Le Tchad rejette des accusations d'implication dans le conflit soudanais
Le ministère tchadien des Affaires etrangères, de l'Intégration africaine et des Tchadiens de I'étranger, a rejeté les accusations portées par "Priority Peace Sudan", une ONG soudanaise auprès de la Cour pénale Internationale, tentant d'imputer au Tchad une responsabilité dans le conflit armé opposant le régime de Khartoum aux Forces de soutien rapide.
Dans un communiqué de presse rendu public vendredi le 19 décembre, le gouvernement tchadien rejette fermement ces accusations grotesques et politiquement motives, en notant que "depuis le déclencherment de ce conflit fratricide, le Tchad a adopté et maintenu une position de stricte neutralité, conforme aux principes du droit international, du bon voisinage et de la paix regionale."

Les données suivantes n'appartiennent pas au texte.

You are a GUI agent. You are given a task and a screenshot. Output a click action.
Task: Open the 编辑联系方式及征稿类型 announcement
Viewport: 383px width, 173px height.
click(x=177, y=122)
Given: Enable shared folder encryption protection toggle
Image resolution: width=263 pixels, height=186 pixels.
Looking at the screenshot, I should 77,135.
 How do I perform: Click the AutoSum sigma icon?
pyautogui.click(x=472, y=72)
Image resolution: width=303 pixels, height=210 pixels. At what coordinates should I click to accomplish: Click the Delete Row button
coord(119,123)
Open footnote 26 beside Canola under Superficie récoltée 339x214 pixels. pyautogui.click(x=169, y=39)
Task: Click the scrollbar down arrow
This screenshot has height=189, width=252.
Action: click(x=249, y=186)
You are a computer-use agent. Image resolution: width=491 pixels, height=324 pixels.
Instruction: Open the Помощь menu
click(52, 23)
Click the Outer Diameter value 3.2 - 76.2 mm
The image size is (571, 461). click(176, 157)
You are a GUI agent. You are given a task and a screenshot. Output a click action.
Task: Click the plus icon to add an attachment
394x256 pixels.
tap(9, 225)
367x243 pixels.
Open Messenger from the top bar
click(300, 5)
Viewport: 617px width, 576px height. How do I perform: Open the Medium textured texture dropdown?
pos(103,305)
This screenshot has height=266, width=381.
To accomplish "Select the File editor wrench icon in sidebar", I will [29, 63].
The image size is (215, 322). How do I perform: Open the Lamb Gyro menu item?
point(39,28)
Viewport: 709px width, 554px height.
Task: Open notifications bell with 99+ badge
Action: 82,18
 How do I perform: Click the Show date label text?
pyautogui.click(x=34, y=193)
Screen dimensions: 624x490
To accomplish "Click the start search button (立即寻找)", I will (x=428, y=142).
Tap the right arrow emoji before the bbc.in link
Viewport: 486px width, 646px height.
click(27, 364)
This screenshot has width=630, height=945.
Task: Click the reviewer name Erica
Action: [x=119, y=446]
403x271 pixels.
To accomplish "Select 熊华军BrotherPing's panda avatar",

Le document souligne également que le Tchad est une victime de la guerre. Depuis 2023, plus de 1,5 million de réfugiés soudanais ont trouvé la protection sur le sol tchadien, faisant peser sur le pays un fardeau humain, économique, social et environnemental considérable, assumé avec dignité, solidarité et responsabilité.
"A aucun moment, le Tchad n'a pris part, de quelque manière que ce soit, à ce conflit. Bien au contraire, il n'a cessé d'appeler, dans les enceintes régionales et internationales, à un cessez-le-feu immediat, à la protection des populations civiles et à une solution politique durable au drame soudanais", réaffirme le ministère.